Patric Åslund

Personal information
- Full name: Patric Karl Emil Åslund
- Date of birth: 1 August 2002 (age 24)
- Place of birth: Västerås, Sweden
- Position: Midfielder

Team information
- Current team: Djurgårdens IF
- Number: 22

Youth career
- –2017: Västerås IK
- 2018–2020: Västerås SK

Senior career*
- Years: Team / Apps / (Gls)
- 2021–2024: Västerås SK / 46 / (5)
- 2021: → IFK Eskilstuna (loan) / 20 / (4)
- 2022: → Motala AIF (loan) / 30 / (10)
- 2024–: Djurgårdens IF / 47 / (10)

International career^{‡}
- 2024: Sweden U21 / 1 / (0)

= Patric Åslund =

Swedish footballer (born 2002)

Patric Karl Emil Åslund (born 1 August 2002) is a Swedish professional footballer who plays as a midfielder for Djurgårdens IF.
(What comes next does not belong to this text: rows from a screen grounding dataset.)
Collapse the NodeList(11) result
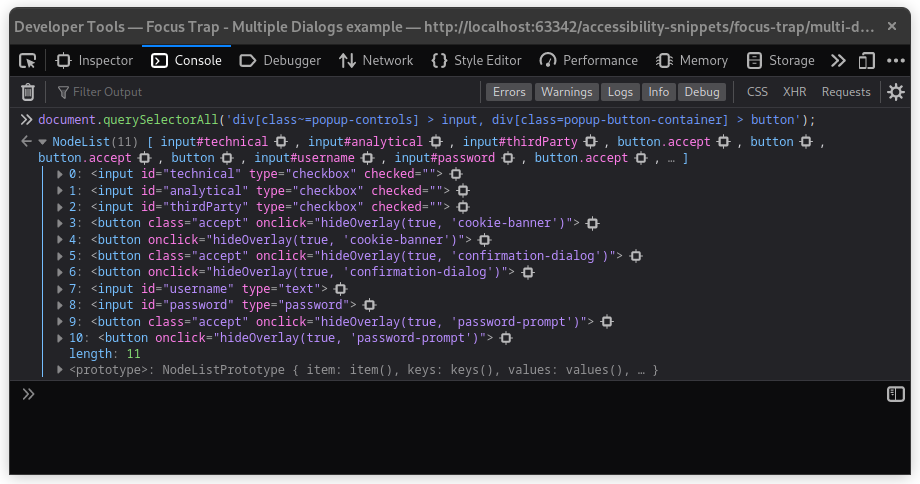The width and height of the screenshot is (920, 484). [42, 142]
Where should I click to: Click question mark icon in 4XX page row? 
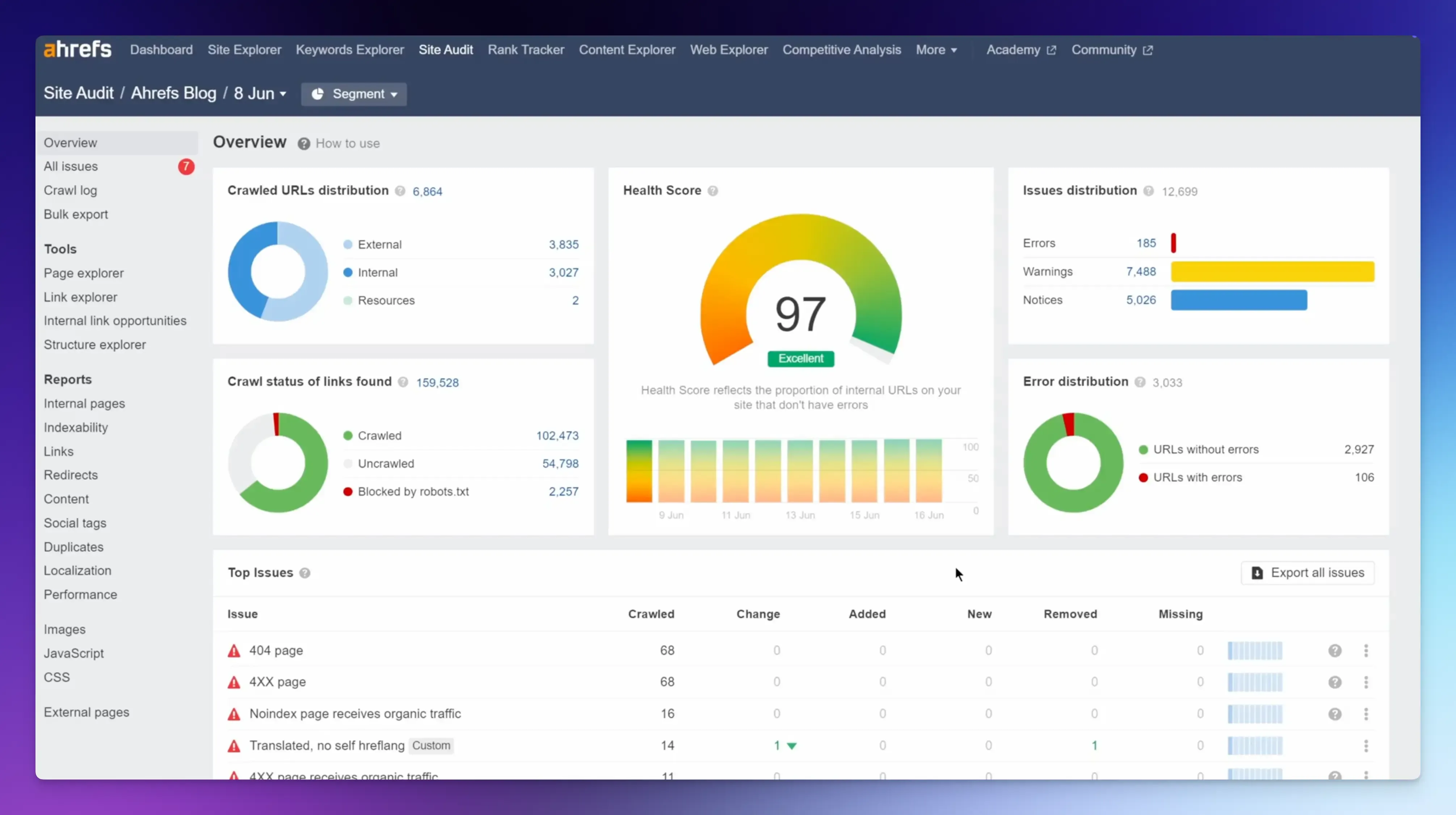pyautogui.click(x=1334, y=682)
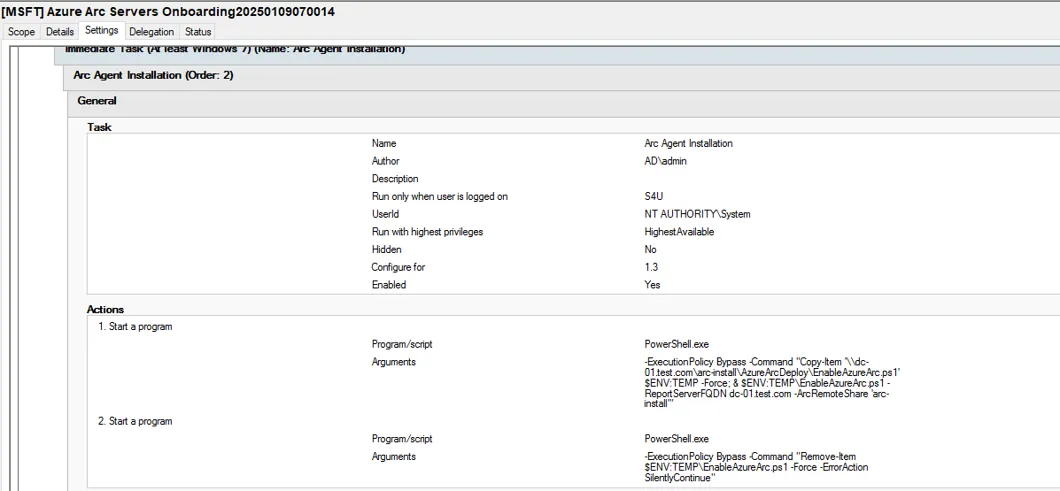
Task: Click the '2. Start a program' action entry
Action: 135,421
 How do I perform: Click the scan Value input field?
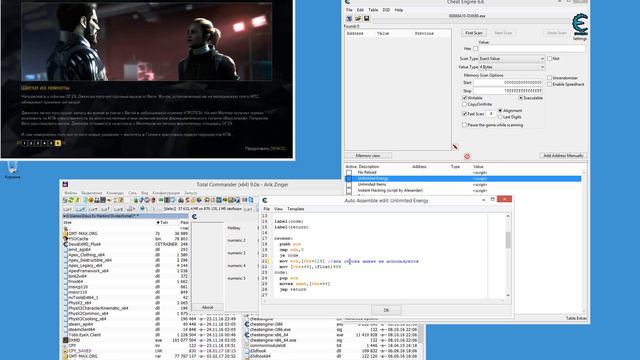click(531, 49)
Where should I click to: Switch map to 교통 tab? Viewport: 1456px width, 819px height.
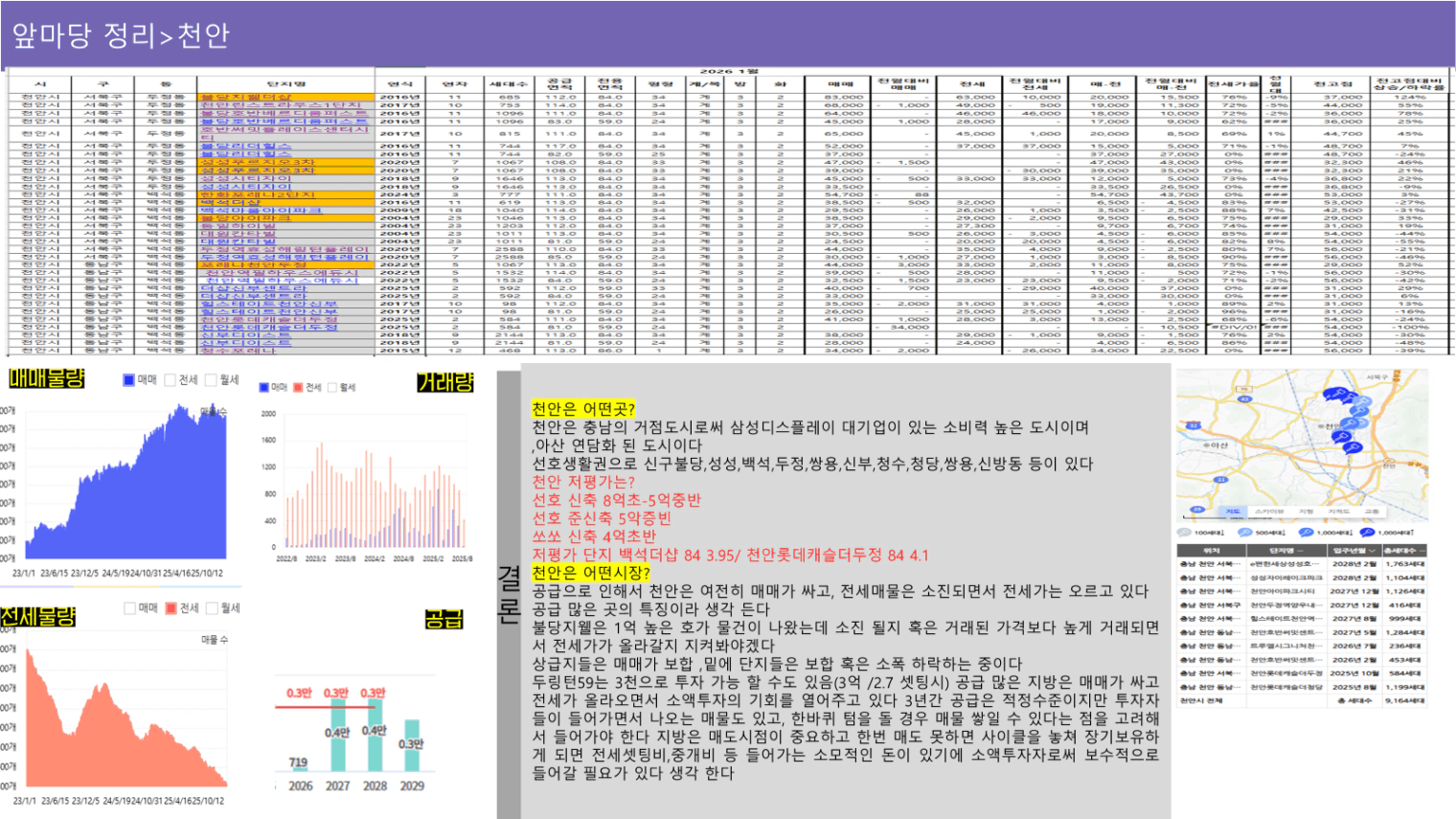pos(1372,512)
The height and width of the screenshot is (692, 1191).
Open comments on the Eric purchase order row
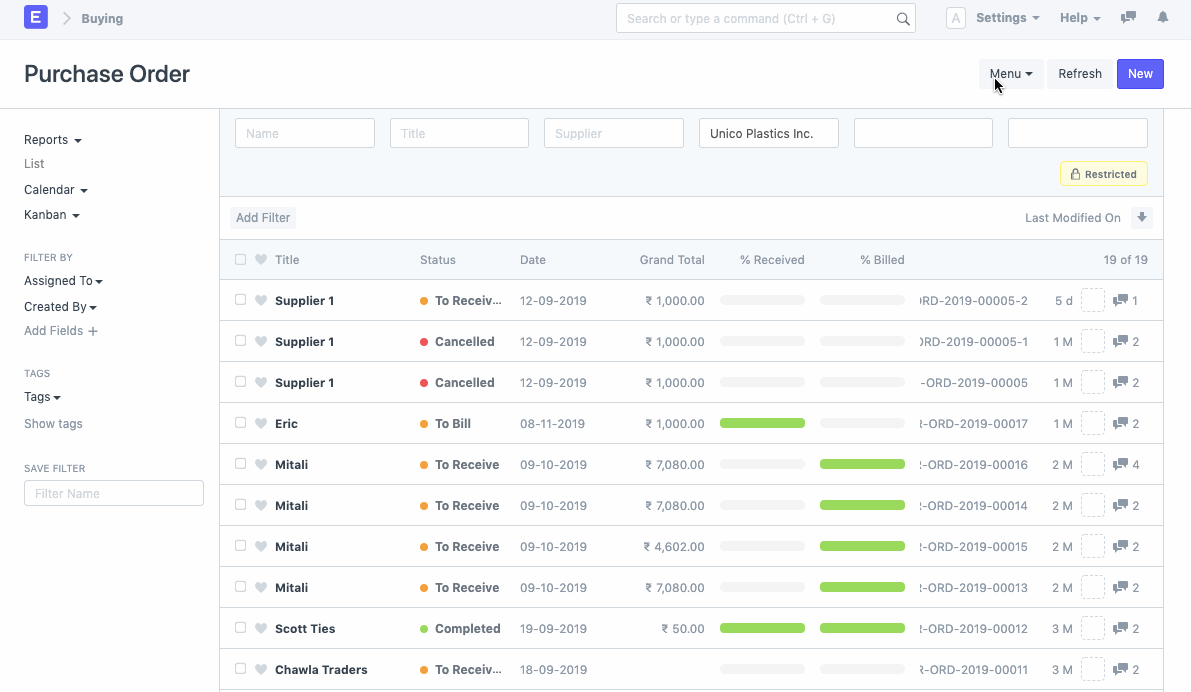[1121, 423]
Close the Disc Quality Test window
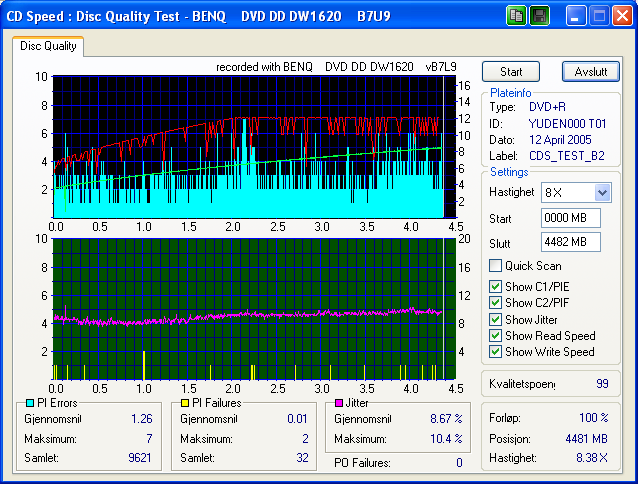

Åslund scored ten points during Västerås SK's qualifying for Allsvenskan, and was cited as having been a major contributor to the team's success upon his signing with Djurgårdens IF.

On 8 April 2025, it was reported that Åslund had been injured during training and would likely be out the rest of the spring season.